If there was no access to this location earlier, then how do you think this location could contain executable code?
Best regards,
Wolfgang Denk
On Mon, 16 Aug 2004 22:21:19 +0200, Wolfgang Denk wd@denx.de wrote:
In message cfqlq9$1d9$1@sea.gmane.org you wrote:
I have u-boot working on a custom board based on the MV64360 with a PPC 750GX processor. I've set the autoboot timeout to 3 secs, with the bootcmd to 'go 0x40004'. I have a 'serial_getc' in main_loop so that I can transfer a binary to the 40004 mem. location using a PCI interface via the host machine.
Ummm.. what _exactly_ are you doing? What has a "serial_getc in main_loop" to do with a PCI transfer to memory? and why do you have to do such modifications at all when all can be done using envrionment variables?
Okay, I have a PCI driver on the host machine that can dump stuff into the SDRAM on the board.
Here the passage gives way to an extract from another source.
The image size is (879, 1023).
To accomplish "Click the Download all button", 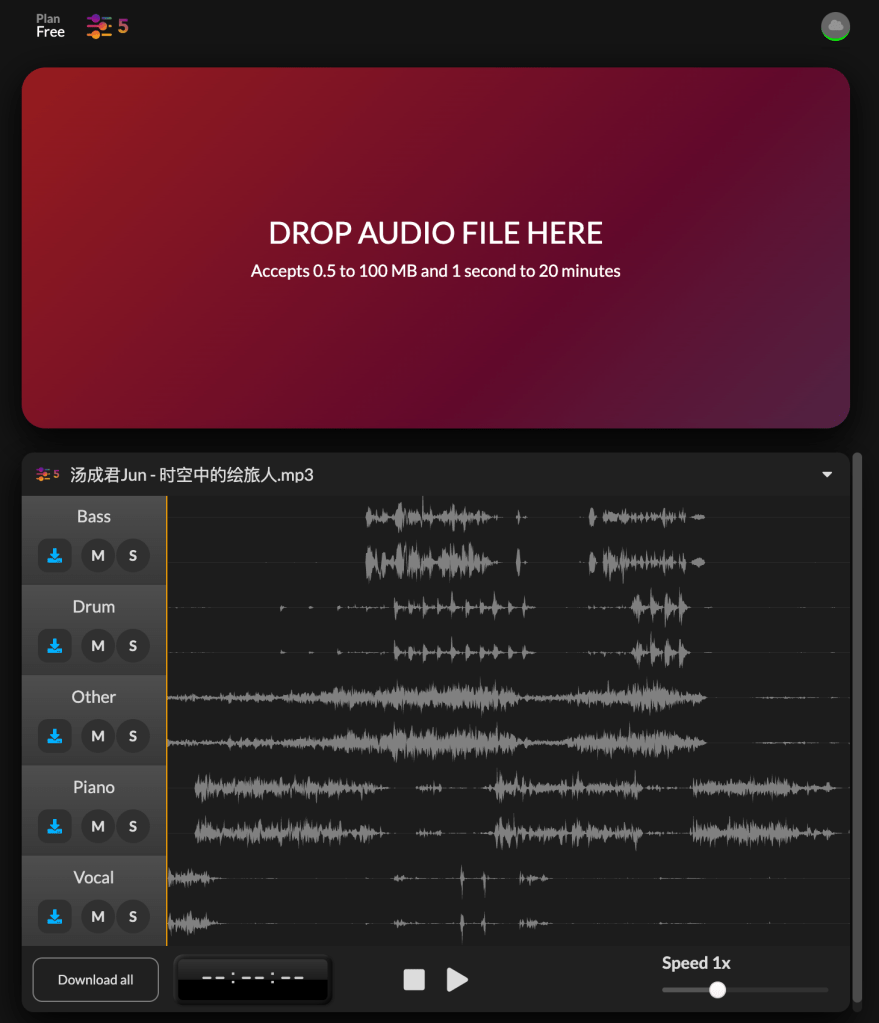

The serial_getc() in main_loop allows me to put a binary in SDRAM at location 0x40004, 'cos around this time, the SDRAM would've been initialized by u-boot.
An alternate would be to dump the binary on to flash and then within main_loop, copy the binary from flash to RAM and then execute it. (Problem is, I don't have Ethernet devices on the board.) Also, I just have 2 MB of flash, so uImage + initrd + ... will take up more than 2 MB. So I have to do something like this.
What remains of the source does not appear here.